During earlier phases of the dark night, one may be overwhelmed by the urge to do something, to break out of the box in which one is being constrained.
That’s what Saint Peter does during the great Night of the Passion, in Gethsemane, when Jesus is being seized: he defends the Lord with force, cutting off an ear of the high priest’s slave.
But Jesus reproves Peter:
“‘Put your sword back into its place, for all who take the sword will die by the sword. Do you think that I cannot appeal to My Father, and He will at once send me more than twelve legions of angels? But how then would the scriptures be fulfilled, which say it must happen in this way?’” (Matthew 26:52-54)
When we are being squeezed without relief, by great powers of darkness, we may think that either the Father cannot help us, for whatever reason, or that He does not mean to help us—the classic theodicy dilemma: either God is good, or He is powerful, but it seems He can’t be both.
Well, Jesus makes clear that His Father does not lack power. IF the Father had wanted it to be so, He could have destroyed the world with a massive angelic army to extract His Son. The Father really could miraculously extract you from your darkness.

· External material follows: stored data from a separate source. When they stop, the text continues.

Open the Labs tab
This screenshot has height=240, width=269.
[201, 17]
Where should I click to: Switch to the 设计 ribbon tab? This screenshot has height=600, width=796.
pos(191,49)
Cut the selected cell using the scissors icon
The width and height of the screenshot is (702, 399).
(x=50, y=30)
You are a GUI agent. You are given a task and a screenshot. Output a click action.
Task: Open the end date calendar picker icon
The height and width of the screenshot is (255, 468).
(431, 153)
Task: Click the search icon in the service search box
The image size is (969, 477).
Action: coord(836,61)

But then the Father’s goodness is attested: the “fulfillment of Scripture” means the carrying-out of the Father’s plan of loving goodness—innocent enduring for the sake of the salvation of the world. That is what’s encoded in the Old Testament: election means suffering on behalf of the world. The more patiently, the better.

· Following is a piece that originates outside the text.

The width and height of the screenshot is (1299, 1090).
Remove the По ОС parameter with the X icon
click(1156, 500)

(Peter acts out here what he verbally performed in Matthew 16:21-23, when he tries to talk Jesus out of suffering and dying: “From that time on, Jesus began to show His disciples that He must go to Jerusalem and undergo great suffering at the hands of the elders and chief priests and scribes, and be killed, and on the third day be raised. And Peter took Him aside and began to rebuke Him, saying, ‘God forbid it, Lord! This must never happen to you.’ But He turned and said to Peter, ‘Get behind me, Satan! You are a stumbling block to Me, for you are setting your mind not on divine things but on human things.”)
I think we do always have the option of dropping out of the great trials of the dark night, but the cost is abstracting oneself from the particular interventions of grace: you may swing the sword, but then you’re stuck playing the power-games of the world. In that case, you’re on your own.
The alternative is to submit your will to the wise and loving will of the Father: “it must happen in this way.” It’s very painful, and you will sweat blood. But you will come to see that it was all for the best—for you, for everyone. The chalice of bitterest alienation becomes a wedding cup.